M. le Président : Qui doit diriger : l’administrateur ou le directeur ?

M. Pierre-Henri LAB : Personnellement, je pense que c’est l’administrateur, qui est élu sur le base d’une orientation.

M. le Président : Il doit diriger, gérer ou surveiller ?

M. Pierre-Henri LAB : Il doit diriger et surveiller, encore que tous les salariés n’aient pas forcément besoin d’être surveillés. Il doit s’intéresser à la gestion de la mutuelle pour vérifier que les décisions politiques prises par le conseil d’administration sont appliquées.

M. le Président : Quand je parle de surveillance, je fais référence au conseil de surveillance et non pas au terme tel qu’on l’entend en parlant de l’activité d’un surveillant de collège.

M. Pierre-Henri LAB : Bien sûr ! Je pense que l’on a également besoin d’administrateurs qui s’impliquent dans la mutuelle au-delà d’une simple prise de décision ou du simple contrôle de leur application.

M. Joël GOYHENEIX : Il faut donc que les administrateurs y consacrent du temps. Devraient-ils être rémunérés ?

M. Pierre-Henri LAB : Non, car être élu n’est pas un travail. On peut admettre une indemnité proportionnelle au nombre d’heures que l’élu passe dans sa mutuelle. Il conviendrait, en tout cas, de l’indemniser de façon à ce qu’il ne perde pas d’argent ; il est tout à fait normal de rembourser un billet de train...

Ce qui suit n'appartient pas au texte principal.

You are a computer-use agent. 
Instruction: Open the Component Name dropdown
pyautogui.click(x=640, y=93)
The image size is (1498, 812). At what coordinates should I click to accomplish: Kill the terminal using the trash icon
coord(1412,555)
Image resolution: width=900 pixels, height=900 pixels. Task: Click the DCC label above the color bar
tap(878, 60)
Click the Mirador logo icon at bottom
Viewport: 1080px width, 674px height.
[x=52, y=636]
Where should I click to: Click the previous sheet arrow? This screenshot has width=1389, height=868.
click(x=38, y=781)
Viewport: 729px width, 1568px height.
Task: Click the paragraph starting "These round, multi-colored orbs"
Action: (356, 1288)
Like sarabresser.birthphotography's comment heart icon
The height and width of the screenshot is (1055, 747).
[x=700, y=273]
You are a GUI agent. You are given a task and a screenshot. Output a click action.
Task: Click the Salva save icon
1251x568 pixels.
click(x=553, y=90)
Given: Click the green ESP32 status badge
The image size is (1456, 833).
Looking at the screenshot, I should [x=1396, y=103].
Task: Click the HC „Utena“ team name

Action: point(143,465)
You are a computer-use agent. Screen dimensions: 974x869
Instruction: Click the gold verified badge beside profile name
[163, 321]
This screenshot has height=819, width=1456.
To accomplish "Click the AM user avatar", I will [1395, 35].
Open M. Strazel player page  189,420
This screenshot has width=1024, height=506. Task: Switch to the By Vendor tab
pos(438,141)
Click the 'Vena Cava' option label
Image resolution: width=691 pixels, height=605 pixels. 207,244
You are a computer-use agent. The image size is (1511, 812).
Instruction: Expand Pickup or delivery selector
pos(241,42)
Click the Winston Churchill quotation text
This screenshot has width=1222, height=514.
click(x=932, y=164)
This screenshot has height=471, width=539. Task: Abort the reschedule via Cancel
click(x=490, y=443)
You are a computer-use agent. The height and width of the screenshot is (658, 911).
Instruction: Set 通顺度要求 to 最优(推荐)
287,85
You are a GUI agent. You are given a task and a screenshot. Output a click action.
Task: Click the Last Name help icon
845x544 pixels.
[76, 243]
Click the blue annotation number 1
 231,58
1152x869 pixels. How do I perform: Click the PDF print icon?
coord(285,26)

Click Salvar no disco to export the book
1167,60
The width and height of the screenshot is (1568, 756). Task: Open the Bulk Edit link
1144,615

M. le Président : Ce sont les frais réels !

M. Pierre-Henri LAB : On peut concevoir une indemnité lorsque l’administrateur s’investit de façon importante mais ce sont des choses auxquelles nous n’avons pas encore eu le temps de bien réfléchir, et je vous livre là mon point de vue personnel.

M. le Président : En tant qu’administrateur quel est votre système de rémunération, d’indemnisation ?

M. Pierre-Henri LAB : Je perçois une indemnité qui a été proposée à l’assemblée générale et qui se monte à 7 000 F nets par mois.

Actuellement, je passe entre onze et douze heures par jour à la mutuelle, ce qui me laisse peu de temps pour étudier !

M. le Président : Sans vouloir être taquin : êtes-vous encore étudiant ?

M. Pierre-Henri LAB : Je suis encore étudiant, même s’il est vrai que ce n’est pas facile. Cette année, je suis inscrit en maîtrise d’histoire et en première année d’économie et si mes études sont parfois chaotiques parce que je ne parviens pas toujours à mener les deux choses de front, petit à petit j’avance et je me considère donc comme étudiant. Mes parents n’ont pas la possibilité de m’aider à la hauteur de mes besoins et donc...

M. le Président : Permettez-moi de vous interrompre : les 7 000 F que vous percevez, c’est la mutuelle qui vous les verse ?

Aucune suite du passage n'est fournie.